Monday, October 4, 2010

Tsunami aka Death Spiral

I get the appeal of eliminating individual risks.
The Pension - the idea that too many individuals have too little competence to navigate the uncertainties of retirement planning and 'investing' and therefore, the responsibility for their livelihood, once they've become too infirm to support themselves by their own productivity, must be transferred to the government or to their employer.
It sounds great - but it isn't working.  At least, it isn't working for most folks that were employed by Delta Airlines, for example, and for the other giants of industry that will fall.  It isn't working for all the city and county and state employees who's individual benefits may be modest (or not, as some of the cases in the article describe), but who's obligation against their employer in total will be their employer's undoing (and in that case, no one wins).
It certainly isn't working for the taxpayers, who must face the vicisitudes of life on their own, while their productivity is extracted by the state to pay for those who used to work.
I don't think anything will change it until the death spiral begins in earnest.  Will the Federal, State or City governments enter the death spiral first?

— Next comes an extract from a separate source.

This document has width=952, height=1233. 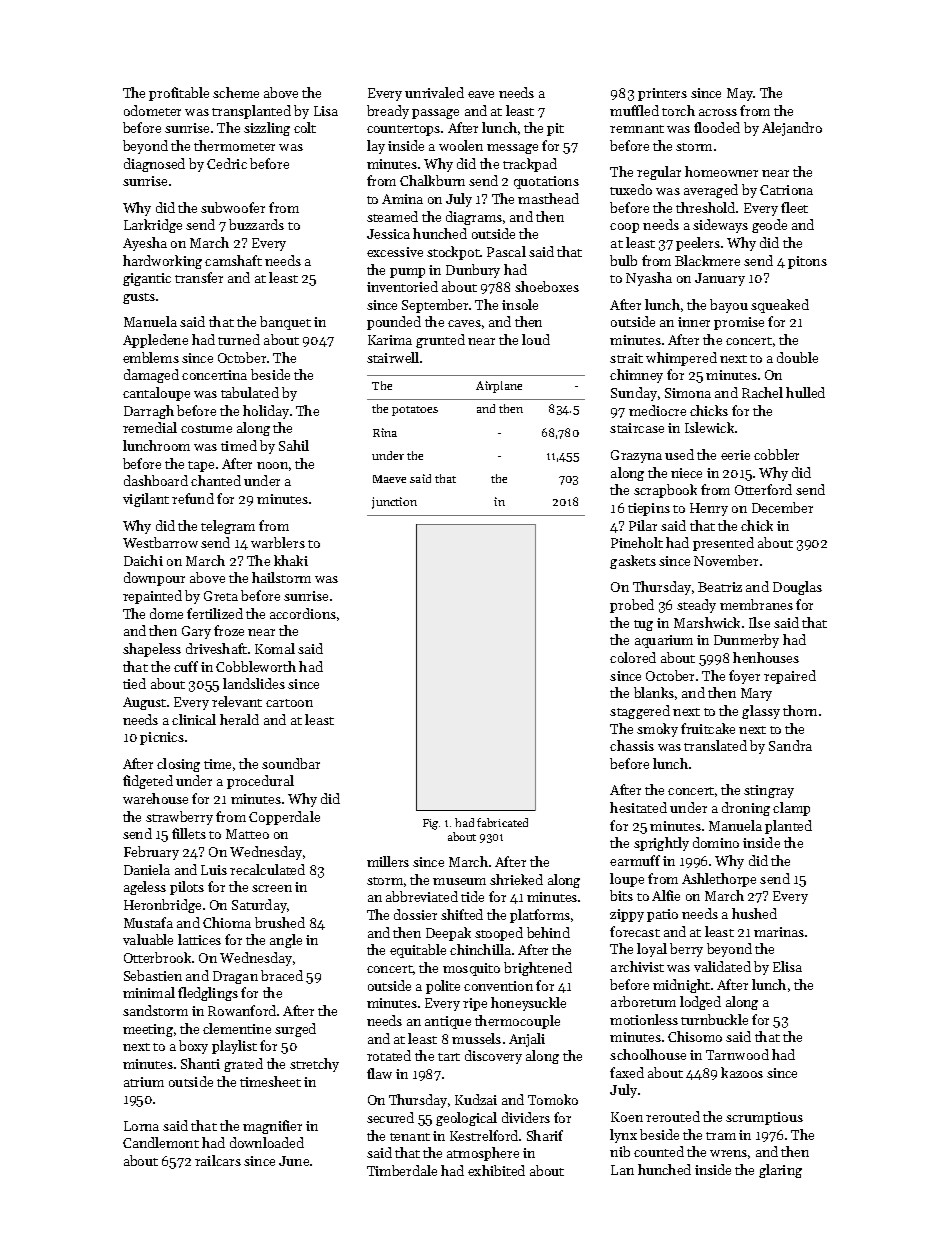 What do you see at coordinates (282, 975) in the document?
I see `braced` at bounding box center [282, 975].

"California once again leads the nation with a $26 billion budget deficit plus an unfunded pension obligation of $500 billion. Its current financial structure is clearly unsustainable. It has an operational structure that in ungovernable with often duplicative agencies, some collecting less in tax revenue than the agencies spend on collection. "

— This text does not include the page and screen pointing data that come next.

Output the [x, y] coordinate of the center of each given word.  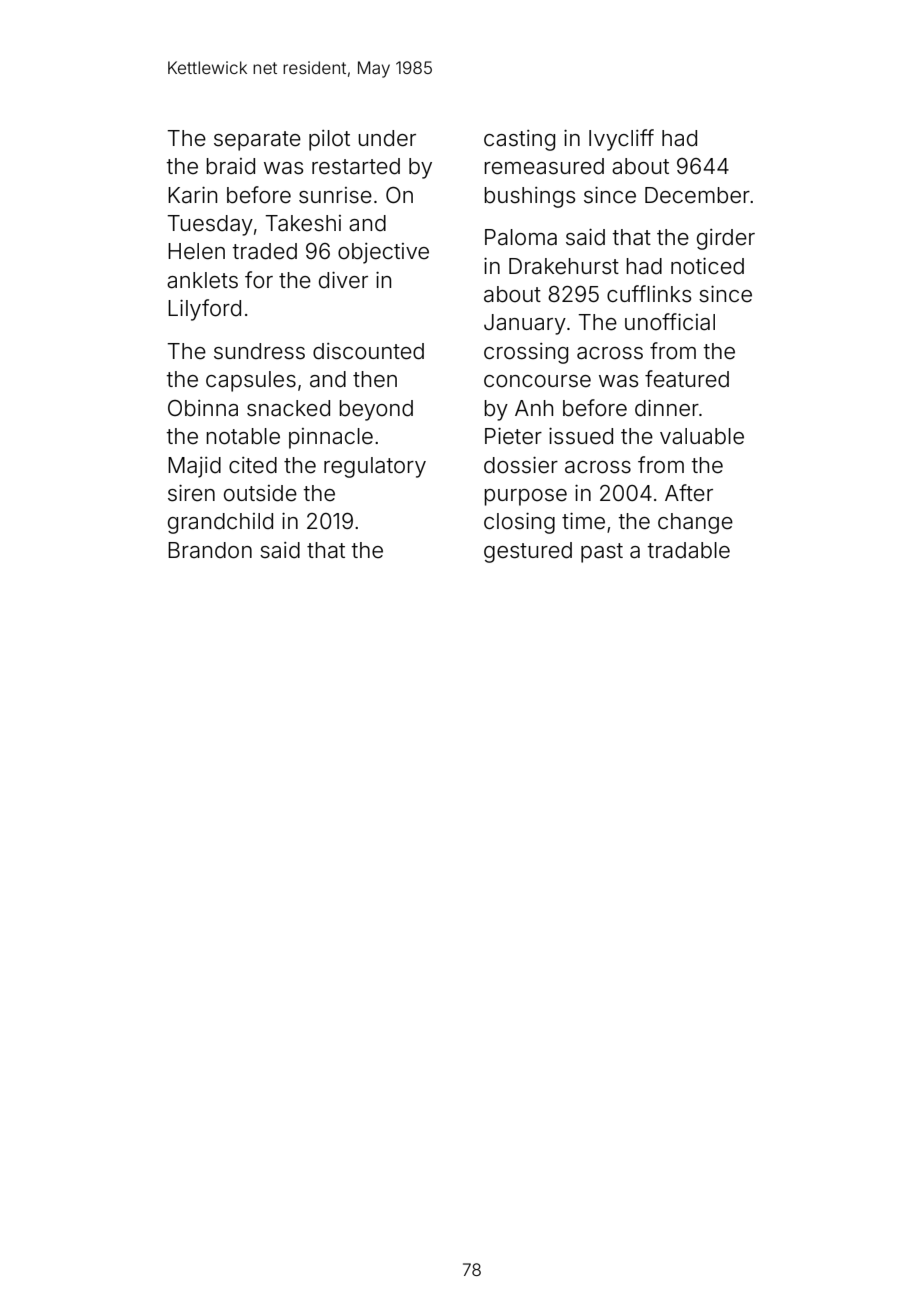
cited [253, 465]
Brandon [210, 550]
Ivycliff [621, 140]
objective [383, 253]
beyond [376, 410]
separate [257, 141]
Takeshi [303, 223]
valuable [702, 436]
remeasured [544, 166]
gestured [528, 552]
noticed [707, 266]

"One Orange County city has already taken bold steps to correct its $10 million deficit. It may be a model for cities and states across the country. Internally, it has decided it will not replace any city worker that dies, retires, moves or quits. The city will simply out source the employment to an outside service company and eliminate healthcare requirements and unsustainable pensions. Building inspectors will be out sourced as will city plan checkers, librarians and meter maids. Only essential services like top executives and cops will remain on the city payroll. The city staff will eventually decrease from 220 to approximately 35 personnel. This is the essence of deconstruction."